● EXTRACT PROVIDED
DAMASCUS, Syria — Security troops stormed a protest sit-in near the capital Damascus, arresting about 200 people in the midnight raid, activists said Saturday, the latest violence in the unrelenting crackdown on protests that have spread to this Mideast country.
The activists said up to 4,000 people were demonstrating in the town of Douma on the outskirts of Damascus when, around midnight Friday, electricity was cut and the protesters came under attack. The activists spoke on condition of anonymity fearing reprisals.
They said troops attacked the protesters with sticks and clubs, injuring several, but those reports could not be independently confirmed. An eyewitness who drove to Douma Saturday said there were no traces of a fight in the area and shops were open.
As calm returned to Syrian cities Saturday, a human rights activist said authorities released 70 political prisoners. The release was an apparent effort to appease the protesters and contain the fallout from a deadly crackdown on demonstrations that have gripped Syria for a week. Groups of detainees have been released earlier in the week as well.
Abdul-Karim Rihawi, who heads the Syrian Human Rights League, said most of those released on Saturday had been imprisoned at Saidnaya prison in a Damascus suburb where political detainees are usually kept. He said no further details were immediately available and there was no official confirmation.
But authorities also reportedly detained dozens of others during the violence as one of the Middle East's most repressive regimes sought to quell demonstrations that exploded nationwide demanding reform.

● LISTED RECORDS
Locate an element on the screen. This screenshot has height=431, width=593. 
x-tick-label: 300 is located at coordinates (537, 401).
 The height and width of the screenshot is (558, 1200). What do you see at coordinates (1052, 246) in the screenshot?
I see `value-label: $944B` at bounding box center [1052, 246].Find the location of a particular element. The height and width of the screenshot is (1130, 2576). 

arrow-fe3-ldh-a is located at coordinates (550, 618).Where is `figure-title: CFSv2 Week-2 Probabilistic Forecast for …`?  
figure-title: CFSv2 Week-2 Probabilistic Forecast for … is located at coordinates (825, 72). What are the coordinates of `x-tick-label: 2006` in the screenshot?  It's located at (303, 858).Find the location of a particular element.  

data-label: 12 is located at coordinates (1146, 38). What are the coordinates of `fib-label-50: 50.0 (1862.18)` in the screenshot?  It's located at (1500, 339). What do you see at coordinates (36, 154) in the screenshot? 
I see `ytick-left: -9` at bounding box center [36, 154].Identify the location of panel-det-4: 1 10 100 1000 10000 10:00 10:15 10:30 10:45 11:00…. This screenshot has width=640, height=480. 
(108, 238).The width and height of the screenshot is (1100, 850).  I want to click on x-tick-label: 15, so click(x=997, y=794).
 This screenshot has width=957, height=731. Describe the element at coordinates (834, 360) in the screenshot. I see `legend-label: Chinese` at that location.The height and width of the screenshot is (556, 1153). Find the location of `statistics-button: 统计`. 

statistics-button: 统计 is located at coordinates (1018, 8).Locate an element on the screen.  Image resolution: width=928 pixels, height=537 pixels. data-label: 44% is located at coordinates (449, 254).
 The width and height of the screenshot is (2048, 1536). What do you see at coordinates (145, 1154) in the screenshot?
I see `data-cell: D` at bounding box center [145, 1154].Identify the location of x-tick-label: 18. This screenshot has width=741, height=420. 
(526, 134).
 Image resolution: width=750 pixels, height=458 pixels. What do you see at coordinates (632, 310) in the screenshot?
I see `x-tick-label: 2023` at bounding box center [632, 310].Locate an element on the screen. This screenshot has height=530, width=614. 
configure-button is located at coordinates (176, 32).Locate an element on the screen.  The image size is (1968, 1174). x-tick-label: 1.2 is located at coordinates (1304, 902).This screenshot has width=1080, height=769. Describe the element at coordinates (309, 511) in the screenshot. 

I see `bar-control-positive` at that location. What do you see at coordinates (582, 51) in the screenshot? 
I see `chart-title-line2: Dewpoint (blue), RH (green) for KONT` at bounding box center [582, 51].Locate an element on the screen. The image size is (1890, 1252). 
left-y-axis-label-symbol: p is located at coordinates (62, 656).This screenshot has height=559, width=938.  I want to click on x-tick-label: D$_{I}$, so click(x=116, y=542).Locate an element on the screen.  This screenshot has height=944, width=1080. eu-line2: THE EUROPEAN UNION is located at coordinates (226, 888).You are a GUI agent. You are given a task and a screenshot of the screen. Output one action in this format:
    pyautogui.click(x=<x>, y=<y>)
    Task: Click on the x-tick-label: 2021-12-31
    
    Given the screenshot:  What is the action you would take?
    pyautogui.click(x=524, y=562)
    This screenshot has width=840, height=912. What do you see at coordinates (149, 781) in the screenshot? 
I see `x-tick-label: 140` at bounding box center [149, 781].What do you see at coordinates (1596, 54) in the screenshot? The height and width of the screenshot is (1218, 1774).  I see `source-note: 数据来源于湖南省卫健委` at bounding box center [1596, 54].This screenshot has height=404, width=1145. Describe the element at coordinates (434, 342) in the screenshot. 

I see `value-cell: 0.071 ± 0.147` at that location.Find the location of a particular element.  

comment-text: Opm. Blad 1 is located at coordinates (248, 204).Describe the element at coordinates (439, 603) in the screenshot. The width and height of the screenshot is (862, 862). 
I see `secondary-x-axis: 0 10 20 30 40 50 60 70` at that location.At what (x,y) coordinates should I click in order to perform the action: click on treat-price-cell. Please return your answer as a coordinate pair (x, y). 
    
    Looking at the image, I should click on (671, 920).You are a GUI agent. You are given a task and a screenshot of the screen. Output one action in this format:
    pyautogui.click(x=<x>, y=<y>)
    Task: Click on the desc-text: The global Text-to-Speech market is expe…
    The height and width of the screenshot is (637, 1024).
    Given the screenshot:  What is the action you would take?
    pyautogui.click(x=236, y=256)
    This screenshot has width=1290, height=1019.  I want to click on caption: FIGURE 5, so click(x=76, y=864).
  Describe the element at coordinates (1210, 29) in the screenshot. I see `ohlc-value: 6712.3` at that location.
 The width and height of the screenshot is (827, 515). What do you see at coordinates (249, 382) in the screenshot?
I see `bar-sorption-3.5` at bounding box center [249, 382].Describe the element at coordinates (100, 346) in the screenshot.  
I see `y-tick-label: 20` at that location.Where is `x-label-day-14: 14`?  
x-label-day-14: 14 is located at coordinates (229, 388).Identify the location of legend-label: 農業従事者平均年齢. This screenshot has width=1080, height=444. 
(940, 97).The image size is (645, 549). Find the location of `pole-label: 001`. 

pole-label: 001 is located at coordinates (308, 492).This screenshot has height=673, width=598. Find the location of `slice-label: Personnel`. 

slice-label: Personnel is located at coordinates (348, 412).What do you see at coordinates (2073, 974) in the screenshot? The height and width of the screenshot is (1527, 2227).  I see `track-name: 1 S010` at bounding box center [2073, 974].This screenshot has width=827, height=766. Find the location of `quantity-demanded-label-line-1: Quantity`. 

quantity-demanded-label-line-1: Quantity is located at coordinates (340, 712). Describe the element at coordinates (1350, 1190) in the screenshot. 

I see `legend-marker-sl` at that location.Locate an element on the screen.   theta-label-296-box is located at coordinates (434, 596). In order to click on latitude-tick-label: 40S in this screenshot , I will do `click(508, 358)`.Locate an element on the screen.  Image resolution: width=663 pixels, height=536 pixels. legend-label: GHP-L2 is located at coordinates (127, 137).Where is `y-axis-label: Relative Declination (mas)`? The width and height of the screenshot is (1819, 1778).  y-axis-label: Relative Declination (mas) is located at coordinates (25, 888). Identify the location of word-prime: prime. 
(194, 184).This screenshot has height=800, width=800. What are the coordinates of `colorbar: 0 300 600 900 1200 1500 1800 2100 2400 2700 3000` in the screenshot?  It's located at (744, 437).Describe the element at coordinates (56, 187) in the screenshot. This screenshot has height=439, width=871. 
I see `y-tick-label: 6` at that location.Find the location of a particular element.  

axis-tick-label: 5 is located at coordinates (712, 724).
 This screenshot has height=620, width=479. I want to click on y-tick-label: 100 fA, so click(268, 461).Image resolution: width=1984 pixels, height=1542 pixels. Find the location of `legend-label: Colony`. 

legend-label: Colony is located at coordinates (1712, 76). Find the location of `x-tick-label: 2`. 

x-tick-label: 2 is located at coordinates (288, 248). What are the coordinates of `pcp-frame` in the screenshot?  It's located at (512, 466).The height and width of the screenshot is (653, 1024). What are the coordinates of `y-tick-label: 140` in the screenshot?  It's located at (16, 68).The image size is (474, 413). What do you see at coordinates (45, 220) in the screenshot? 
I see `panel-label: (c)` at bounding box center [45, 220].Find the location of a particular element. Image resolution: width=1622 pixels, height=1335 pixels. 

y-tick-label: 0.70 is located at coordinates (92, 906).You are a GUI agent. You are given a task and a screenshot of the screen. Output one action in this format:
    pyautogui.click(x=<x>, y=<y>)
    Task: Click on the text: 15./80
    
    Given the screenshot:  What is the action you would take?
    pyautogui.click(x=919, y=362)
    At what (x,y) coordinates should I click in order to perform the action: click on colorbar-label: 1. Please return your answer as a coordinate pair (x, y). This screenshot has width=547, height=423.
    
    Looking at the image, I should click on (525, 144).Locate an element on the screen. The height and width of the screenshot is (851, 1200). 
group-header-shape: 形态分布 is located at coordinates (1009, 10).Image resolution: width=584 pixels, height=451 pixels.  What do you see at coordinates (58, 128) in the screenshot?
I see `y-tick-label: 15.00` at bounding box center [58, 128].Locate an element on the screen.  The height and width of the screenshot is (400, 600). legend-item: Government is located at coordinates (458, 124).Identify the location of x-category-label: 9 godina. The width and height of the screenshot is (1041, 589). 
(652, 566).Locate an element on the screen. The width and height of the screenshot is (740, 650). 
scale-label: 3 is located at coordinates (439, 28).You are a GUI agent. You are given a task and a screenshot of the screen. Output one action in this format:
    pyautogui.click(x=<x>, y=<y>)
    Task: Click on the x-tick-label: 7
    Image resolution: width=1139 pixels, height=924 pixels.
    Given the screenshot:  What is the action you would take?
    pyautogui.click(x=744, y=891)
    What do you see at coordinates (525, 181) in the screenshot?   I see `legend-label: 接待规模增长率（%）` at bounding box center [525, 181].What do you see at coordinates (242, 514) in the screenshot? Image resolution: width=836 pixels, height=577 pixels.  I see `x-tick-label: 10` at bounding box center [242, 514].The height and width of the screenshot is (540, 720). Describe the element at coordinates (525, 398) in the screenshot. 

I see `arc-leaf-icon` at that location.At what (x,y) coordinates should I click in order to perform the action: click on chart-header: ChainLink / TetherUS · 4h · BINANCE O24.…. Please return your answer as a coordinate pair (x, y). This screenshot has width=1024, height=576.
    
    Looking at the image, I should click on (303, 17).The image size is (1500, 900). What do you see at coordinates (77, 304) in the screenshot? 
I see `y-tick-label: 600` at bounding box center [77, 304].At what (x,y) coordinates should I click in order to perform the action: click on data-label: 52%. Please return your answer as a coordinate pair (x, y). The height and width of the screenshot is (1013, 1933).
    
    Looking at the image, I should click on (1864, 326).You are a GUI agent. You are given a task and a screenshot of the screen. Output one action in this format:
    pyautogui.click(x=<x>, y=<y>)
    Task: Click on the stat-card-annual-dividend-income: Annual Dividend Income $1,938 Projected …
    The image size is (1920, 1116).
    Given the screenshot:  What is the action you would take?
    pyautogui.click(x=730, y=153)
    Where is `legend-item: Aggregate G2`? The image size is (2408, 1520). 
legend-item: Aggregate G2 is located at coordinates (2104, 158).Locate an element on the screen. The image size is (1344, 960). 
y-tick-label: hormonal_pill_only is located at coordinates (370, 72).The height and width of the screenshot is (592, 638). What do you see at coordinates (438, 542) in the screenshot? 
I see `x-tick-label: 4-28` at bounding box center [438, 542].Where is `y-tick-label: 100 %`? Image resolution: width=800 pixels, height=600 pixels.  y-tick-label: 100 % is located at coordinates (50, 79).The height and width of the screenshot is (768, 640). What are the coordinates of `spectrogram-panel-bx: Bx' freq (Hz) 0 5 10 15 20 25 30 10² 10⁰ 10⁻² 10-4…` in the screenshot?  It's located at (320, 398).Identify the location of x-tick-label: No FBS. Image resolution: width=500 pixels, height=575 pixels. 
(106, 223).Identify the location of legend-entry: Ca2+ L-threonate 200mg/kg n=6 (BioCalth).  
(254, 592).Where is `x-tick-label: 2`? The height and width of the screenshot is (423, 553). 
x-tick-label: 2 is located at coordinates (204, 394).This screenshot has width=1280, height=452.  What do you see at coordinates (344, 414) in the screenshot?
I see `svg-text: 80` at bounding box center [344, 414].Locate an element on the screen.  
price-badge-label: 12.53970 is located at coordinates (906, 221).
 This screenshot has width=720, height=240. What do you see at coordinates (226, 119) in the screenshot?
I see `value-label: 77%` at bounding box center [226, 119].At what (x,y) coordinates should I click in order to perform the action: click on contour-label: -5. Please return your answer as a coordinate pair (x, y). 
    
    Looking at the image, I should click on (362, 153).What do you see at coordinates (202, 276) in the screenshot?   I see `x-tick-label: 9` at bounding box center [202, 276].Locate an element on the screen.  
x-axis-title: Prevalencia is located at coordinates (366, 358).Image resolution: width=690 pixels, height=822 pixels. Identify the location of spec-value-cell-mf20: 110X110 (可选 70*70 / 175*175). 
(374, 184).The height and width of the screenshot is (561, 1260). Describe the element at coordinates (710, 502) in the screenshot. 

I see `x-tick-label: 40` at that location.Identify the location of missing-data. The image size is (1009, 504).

● REQUIRED WORK
Please retype the part of the Syria protest report between "As calm returned" and "nationwide demanding reform.", inclusive. The records were taken from a different source.

● ANSWER TO THIS TASK
As calm returned to Syrian cities Saturday, a human rights activist said authorities released 70 political prisoners. The release was an apparent effort to appease the protesters and contain the fallout from a deadly crackdown on demonstrations that have gripped Syria for a week. Groups of detainees have been released earlier in the week as well.
Abdul-Karim Rihawi, who heads the Syrian Human Rights League, said most of those released on Saturday had been imprisoned at Saidnaya prison in a Damascus suburb where political detainees are usually kept. He said no further details were immediately available and there was no official confirmation.
But authorities also reportedly detained dozens of others during the violence as one of the Middle East's most repressive regimes sought to quell demonstrations that exploded nationwide demanding reform.